Your task is to repeat exactly the lines below between the line holding "Click the 加入(A)... button to add a filter" and the line holding "Show info for", inclusive, and only those.

PROVIDED RECORDS below:

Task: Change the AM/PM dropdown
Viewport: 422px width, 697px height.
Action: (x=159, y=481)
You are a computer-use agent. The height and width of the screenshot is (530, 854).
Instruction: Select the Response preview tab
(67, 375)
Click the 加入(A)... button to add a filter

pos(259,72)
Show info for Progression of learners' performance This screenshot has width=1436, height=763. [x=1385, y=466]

End of PROVIDED RECORDS.
PROVIDED RECORDS below:

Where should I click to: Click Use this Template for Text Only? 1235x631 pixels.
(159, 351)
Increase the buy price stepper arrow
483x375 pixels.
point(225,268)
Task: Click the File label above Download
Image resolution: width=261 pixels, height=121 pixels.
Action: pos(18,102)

End of PROVIDED RECORDS.

# ANSWER TO THIS PROBLEM
Click the 加入(A)... button to add a filter

pos(259,72)
Show info for Progression of learners' performance This screenshot has width=1436, height=763. [x=1385, y=466]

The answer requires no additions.